- **Exercise prompt**
Would you output the entries below only from the line containing "Viewport: 600px width, 455px" through the line containing "The width and height of the screenshot is (737, 514).", exactly as they stand and with both ends included?

-------- Records provided

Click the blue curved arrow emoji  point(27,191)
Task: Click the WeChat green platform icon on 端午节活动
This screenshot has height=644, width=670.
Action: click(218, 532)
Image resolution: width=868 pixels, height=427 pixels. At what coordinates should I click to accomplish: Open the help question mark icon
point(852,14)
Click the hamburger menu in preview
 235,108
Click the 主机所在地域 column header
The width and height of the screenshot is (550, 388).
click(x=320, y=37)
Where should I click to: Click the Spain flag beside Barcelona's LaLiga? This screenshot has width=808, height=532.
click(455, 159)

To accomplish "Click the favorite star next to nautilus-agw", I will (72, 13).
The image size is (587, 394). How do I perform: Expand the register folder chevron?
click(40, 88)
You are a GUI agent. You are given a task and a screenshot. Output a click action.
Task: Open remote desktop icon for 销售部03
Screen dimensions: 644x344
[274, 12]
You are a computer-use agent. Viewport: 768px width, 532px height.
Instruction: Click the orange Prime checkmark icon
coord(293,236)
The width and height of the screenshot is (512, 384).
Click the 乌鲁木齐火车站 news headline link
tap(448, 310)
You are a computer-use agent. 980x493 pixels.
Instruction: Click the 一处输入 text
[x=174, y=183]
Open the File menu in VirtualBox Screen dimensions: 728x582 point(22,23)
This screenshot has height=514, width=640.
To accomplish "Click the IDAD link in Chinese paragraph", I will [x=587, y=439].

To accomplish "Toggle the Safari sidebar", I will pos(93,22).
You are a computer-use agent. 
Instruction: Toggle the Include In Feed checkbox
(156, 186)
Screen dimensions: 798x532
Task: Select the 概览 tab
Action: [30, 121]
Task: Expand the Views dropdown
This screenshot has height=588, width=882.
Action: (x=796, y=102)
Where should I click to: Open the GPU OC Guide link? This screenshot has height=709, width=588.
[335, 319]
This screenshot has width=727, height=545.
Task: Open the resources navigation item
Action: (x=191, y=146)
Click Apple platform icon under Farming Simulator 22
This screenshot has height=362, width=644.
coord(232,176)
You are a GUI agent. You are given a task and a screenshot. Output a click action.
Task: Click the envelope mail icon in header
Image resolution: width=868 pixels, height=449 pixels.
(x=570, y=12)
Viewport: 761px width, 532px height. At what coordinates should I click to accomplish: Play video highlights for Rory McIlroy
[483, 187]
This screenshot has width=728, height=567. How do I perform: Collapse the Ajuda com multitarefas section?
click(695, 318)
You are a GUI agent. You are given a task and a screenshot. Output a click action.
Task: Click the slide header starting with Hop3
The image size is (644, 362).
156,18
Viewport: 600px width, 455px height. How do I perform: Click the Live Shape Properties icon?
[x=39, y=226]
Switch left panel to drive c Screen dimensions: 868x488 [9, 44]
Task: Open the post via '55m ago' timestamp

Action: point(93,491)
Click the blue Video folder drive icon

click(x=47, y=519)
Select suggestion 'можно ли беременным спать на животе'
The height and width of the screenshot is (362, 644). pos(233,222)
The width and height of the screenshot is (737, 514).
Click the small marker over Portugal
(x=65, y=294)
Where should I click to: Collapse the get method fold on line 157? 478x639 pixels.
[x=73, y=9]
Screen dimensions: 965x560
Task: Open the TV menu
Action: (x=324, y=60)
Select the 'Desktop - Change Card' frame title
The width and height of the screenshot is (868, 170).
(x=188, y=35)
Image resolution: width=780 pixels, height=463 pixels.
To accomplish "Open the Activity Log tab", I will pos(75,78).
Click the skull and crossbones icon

----------------

- **Response to this task**
Viewport: 600px width, 455px height. How do I perform: Click the Live Shape Properties icon?
[x=39, y=226]
Switch left panel to drive c Screen dimensions: 868x488 [9, 44]
Task: Open the post via '55m ago' timestamp

Action: point(93,491)
Click the blue Video folder drive icon

click(x=47, y=519)
Select suggestion 'можно ли беременным спать на животе'
The height and width of the screenshot is (362, 644). pos(233,222)
The width and height of the screenshot is (737, 514).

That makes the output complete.